Republicans see an opportunity today to capitalize on perceived discontent with eight years of Democratic monopoly over the County Council and executive seats. Democrats believe they have fielded a slate of community-based candidates who will be rewarded for service to their constituents.

Local leaders of both parties maintain that the higher the turnout at the polls, the better their nominees will do.

Only 28 percent of county Republicans voted in the primary, which former House Minority Leader Robert R. Neall won against nominal opposition from an advocate of legalizing slot machines.

But Laura Green, interim chairwoman of the county GOP Central Committee, said yesterday that a large turnout today will help Neall because hotly contested general elections here usually produce heavy crossover voting.

In a county where registered Democrats outnumber Republicans by a 3-to-2 margin, crossover voting is crucial to the GOP. But that gap has narrowed substantially since the 1970s, when Democrats maintained a 3-to-1 advantage.

Coupled with the anti-tax measure, the shift in registration has produced what Green called "part of the anti-incumbent fever" that has swept over the county, state and nation.

Ballot Question D would limit growth in county property tax revenues to 4.5 percent or the rate of inflation, whichever is lower. Its predicted effect, if passed, has become muddled in the past month, and the state Court of Appeals will likely decide whether taxes on new development would fall under the growth cap.

"You have a group of people who are unhappy with their taxes and they decided to do something about it," Democratic Central Committee chairwoman Mary Anne Love said yesterday.

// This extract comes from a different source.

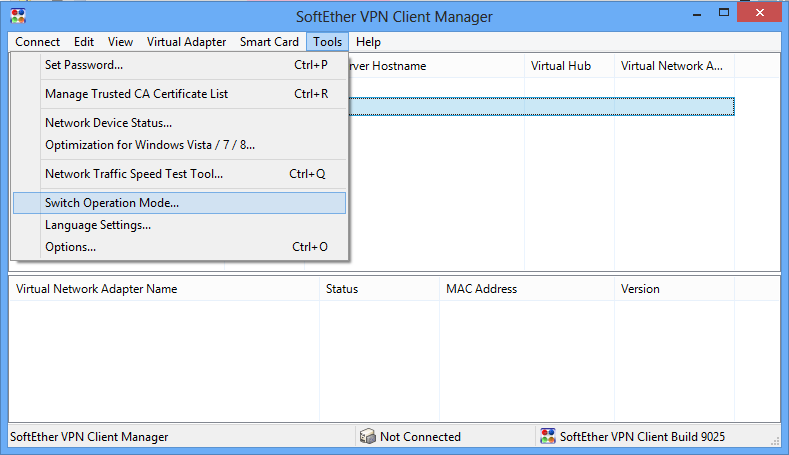Click the MAC Address column header
Screen dimensions: 789x455
481,289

But with the Maryland State Teachers Association conducting a $200,000 advertising campaign against the measure and a similar drive in Baltimore County, Love said she expects the effort to fail in Anne Arundel.

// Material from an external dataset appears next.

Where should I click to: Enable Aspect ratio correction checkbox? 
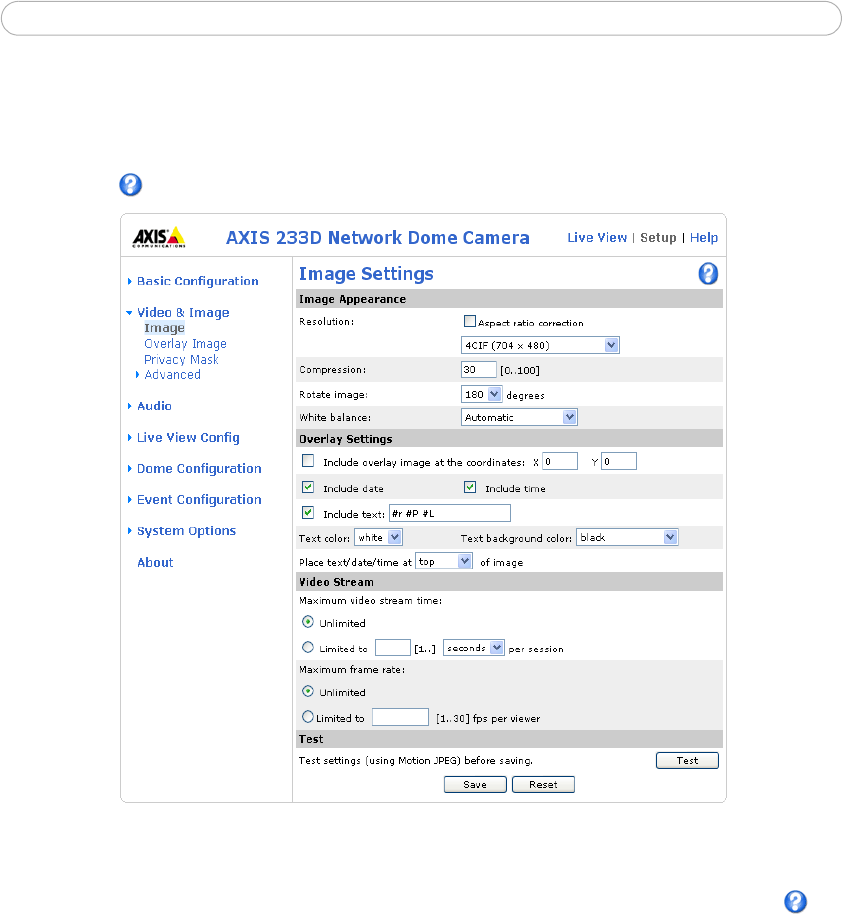point(469,322)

She said, however, that Sophocleus, a two-term county councilman from Linthicum, has not been hurt by the tax revolt, since his candidacy has strong community support.

"I think the Democrats are united this time," Love said. "We've really worked hard as a team and Ted has one great team of volunteers helping him."

Early polls this year suggested Sophocleus had little chance of winning, with less than a fourth of voters recognizing his name and barely half of those having a favorable impression of him.

Neall, who missed election to the U.S. House of Representatives in 1986 by only 428 votes, was considered almost invincible, with nearly universal name recognition as the state's first drug policy coordinator. He has run a strong issues-oriented campaign, tying his reputation as a budget cutter to discontent over taxes.

But Sophocleus -- whose campaign image is exemplified by a yellow life-size "Teddy" bear looming over a highway in Pasadena -- has made up a lot of ground stressing community commitment, Green said.

"He obviously has run a very successful campaign," she said. "He's gotten his message across. He's gotten his image across and made it a photo finish."

Green said she feels most confident that Republican Diane Evans will win election to the District 7 council seat.